What is their status today and where would they like to be?
What are the values they would identify with?
What are their secret desires?
(If you can speak to them about what they truly want you can CAPTURE and HOLD their ATTENTION!)

Step 4: Lastly, let’s look at KEY PURCHASE DRIVERS. Here we think about key purchase drivers within the context of their wants, needs, and aspirations. This is where they are likely to either say yes or no to your product or service.

Thinking about your customer: What are some MUST HAVE FEATURES? What is their expectation of your product/service? For example, let’s take IKEA furniture, which is priced low BUT you must get the furniture off the shelf, queue up to pay for it then take it home and build it yourself. Expectations!

Other considerations are Price/Budget. Price is a function of value, but you need to understand your customer. If you are B2B, think about companies and what type of budgets are typical in that industry? If selling to a consumer, how much can they spend before having to talk to a spouse or partner? When you learn more about your customer it helps to understand and know how much they can spend.

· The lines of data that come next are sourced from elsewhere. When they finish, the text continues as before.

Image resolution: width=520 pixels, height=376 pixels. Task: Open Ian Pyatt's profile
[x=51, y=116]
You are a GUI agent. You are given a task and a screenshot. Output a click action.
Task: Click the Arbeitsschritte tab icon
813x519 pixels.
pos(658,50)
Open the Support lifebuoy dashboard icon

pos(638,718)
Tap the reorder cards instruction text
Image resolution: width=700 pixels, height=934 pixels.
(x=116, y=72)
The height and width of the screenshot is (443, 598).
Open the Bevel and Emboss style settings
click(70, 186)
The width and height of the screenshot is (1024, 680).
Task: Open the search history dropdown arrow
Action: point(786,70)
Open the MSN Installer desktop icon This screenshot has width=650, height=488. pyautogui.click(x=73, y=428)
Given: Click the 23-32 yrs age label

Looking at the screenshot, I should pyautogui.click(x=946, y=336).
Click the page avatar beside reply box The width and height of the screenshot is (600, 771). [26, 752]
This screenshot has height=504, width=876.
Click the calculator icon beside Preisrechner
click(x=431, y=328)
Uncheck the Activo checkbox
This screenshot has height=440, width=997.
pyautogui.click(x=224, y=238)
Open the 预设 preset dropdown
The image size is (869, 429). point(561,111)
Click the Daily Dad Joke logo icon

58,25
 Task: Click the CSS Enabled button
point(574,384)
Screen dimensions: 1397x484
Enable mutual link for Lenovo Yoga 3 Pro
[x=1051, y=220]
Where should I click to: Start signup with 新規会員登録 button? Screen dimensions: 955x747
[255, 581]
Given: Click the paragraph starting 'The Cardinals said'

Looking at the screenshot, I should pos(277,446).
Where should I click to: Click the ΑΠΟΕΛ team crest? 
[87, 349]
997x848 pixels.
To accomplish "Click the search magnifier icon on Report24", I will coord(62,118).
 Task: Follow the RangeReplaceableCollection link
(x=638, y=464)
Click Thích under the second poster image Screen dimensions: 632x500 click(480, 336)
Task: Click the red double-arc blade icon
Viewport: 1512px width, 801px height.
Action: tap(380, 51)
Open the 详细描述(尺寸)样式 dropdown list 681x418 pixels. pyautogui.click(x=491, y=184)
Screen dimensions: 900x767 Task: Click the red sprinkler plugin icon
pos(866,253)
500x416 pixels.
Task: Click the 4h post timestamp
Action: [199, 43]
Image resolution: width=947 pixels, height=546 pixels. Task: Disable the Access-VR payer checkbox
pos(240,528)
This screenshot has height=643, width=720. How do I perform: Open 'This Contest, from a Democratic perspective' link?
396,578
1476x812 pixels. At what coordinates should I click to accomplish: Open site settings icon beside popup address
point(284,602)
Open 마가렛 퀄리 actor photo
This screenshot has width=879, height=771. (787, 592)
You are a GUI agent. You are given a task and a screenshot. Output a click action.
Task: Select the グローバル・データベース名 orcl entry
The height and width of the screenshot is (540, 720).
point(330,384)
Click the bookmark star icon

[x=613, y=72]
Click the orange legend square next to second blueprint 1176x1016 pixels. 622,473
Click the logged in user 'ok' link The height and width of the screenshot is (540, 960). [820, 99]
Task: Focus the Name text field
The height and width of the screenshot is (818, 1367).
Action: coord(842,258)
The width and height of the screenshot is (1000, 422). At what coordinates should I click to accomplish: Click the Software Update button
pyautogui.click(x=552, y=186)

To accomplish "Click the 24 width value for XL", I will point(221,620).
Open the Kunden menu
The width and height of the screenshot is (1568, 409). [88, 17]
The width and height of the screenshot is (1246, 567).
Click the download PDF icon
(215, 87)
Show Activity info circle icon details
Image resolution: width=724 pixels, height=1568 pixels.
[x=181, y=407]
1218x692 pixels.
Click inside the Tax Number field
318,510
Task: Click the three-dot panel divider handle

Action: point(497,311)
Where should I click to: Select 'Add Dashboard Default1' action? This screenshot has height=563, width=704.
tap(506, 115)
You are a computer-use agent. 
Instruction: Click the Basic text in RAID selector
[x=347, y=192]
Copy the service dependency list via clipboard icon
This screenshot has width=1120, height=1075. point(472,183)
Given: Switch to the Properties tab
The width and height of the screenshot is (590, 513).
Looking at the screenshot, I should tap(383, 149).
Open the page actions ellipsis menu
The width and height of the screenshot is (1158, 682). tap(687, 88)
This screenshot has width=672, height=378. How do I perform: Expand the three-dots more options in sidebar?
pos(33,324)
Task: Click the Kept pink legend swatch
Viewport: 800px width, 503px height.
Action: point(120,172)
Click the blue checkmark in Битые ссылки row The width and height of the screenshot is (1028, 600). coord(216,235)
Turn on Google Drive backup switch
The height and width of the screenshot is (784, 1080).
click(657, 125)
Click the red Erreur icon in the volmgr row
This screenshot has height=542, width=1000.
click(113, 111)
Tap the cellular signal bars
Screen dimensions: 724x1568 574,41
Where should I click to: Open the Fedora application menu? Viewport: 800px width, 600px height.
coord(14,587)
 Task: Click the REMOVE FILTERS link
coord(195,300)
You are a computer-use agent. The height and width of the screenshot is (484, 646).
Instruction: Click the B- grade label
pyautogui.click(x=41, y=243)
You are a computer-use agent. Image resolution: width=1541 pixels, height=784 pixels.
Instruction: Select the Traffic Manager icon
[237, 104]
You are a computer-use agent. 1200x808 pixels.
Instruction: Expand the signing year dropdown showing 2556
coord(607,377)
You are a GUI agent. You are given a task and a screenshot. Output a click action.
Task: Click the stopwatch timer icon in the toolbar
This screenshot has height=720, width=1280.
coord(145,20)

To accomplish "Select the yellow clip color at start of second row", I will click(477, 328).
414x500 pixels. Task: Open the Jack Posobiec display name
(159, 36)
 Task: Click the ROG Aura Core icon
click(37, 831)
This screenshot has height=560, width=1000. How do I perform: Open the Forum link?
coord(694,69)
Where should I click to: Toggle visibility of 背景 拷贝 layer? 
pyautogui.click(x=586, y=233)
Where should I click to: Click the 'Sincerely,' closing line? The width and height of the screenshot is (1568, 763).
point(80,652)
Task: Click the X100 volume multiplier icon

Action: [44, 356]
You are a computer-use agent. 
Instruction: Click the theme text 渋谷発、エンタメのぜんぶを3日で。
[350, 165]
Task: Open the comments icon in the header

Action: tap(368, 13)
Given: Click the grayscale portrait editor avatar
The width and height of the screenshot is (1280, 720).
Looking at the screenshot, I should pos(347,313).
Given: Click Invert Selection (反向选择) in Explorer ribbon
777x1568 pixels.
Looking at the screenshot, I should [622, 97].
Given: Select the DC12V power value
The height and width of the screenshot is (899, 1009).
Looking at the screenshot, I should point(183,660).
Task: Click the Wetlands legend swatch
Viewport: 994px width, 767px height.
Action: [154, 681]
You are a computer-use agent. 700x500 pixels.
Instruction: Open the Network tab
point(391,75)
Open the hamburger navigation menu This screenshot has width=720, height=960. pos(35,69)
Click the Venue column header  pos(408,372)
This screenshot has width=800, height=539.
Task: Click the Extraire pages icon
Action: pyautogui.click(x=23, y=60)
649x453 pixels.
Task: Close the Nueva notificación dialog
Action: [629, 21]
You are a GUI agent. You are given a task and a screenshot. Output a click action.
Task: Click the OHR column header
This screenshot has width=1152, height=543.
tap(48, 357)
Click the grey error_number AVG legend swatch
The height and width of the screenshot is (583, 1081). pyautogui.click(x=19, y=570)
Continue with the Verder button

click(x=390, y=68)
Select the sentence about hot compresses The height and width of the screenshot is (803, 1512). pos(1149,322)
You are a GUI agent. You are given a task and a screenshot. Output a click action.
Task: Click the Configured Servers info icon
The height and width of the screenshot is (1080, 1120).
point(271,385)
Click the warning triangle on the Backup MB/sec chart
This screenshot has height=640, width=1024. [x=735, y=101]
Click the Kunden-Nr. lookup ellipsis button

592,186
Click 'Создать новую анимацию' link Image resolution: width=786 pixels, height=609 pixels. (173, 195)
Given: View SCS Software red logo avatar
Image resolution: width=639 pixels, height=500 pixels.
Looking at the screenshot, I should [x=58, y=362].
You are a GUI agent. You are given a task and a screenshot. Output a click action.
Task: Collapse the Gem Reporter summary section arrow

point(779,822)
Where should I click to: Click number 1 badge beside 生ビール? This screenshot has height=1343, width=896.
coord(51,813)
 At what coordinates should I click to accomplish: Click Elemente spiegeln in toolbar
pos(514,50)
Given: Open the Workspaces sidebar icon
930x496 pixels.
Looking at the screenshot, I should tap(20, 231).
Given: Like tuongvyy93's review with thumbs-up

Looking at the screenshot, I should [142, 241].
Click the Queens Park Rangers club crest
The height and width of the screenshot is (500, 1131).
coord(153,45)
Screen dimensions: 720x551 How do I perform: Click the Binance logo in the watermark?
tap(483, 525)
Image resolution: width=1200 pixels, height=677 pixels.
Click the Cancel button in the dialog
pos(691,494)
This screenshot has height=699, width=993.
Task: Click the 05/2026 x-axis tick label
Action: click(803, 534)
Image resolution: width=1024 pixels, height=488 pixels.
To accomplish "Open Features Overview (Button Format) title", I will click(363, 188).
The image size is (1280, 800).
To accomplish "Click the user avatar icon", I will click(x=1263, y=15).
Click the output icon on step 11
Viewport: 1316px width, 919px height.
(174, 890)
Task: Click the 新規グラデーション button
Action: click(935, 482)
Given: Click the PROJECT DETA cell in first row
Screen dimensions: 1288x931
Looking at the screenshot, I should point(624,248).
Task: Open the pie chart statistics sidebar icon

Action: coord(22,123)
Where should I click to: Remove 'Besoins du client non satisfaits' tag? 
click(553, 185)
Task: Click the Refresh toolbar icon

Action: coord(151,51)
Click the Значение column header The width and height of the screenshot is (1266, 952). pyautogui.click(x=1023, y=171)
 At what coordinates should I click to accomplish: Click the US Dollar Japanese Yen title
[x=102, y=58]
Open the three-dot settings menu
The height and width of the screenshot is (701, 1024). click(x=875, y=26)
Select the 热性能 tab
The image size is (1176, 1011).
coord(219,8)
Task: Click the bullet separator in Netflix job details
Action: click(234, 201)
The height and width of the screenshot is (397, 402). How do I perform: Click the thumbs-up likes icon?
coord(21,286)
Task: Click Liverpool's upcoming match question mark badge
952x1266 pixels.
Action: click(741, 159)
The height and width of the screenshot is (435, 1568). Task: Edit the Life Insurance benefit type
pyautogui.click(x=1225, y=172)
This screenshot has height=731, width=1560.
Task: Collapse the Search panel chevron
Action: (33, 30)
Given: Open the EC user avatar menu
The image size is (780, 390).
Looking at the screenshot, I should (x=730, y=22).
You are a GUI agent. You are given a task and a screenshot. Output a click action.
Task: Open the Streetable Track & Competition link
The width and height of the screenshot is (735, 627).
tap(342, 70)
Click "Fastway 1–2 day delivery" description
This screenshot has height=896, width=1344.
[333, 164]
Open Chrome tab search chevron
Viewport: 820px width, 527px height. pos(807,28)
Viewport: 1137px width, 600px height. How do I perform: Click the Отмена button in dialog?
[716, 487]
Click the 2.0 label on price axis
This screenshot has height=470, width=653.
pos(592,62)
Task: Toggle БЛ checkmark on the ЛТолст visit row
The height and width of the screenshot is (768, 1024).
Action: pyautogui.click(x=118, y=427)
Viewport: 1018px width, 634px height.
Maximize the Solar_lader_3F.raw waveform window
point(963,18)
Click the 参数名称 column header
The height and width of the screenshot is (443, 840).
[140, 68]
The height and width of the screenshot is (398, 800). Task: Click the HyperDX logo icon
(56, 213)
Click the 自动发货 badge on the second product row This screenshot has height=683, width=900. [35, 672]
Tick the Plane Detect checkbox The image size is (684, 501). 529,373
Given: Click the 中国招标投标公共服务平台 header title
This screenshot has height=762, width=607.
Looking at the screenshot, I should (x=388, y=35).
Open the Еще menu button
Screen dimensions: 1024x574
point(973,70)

The final aspect to consider is the deal killers or what are the questions or big objections they might have? Who/what additional stakeholders must be involved to close the deal?

In conclusion, if you use a CUSTOMER AVATAR BOARD you can create a handful of the above elements that would help you to determine who you are selling to and a deeper understanding of your customer journey. This in turn helps you to know with certainty what type of messages or content will appeal to them.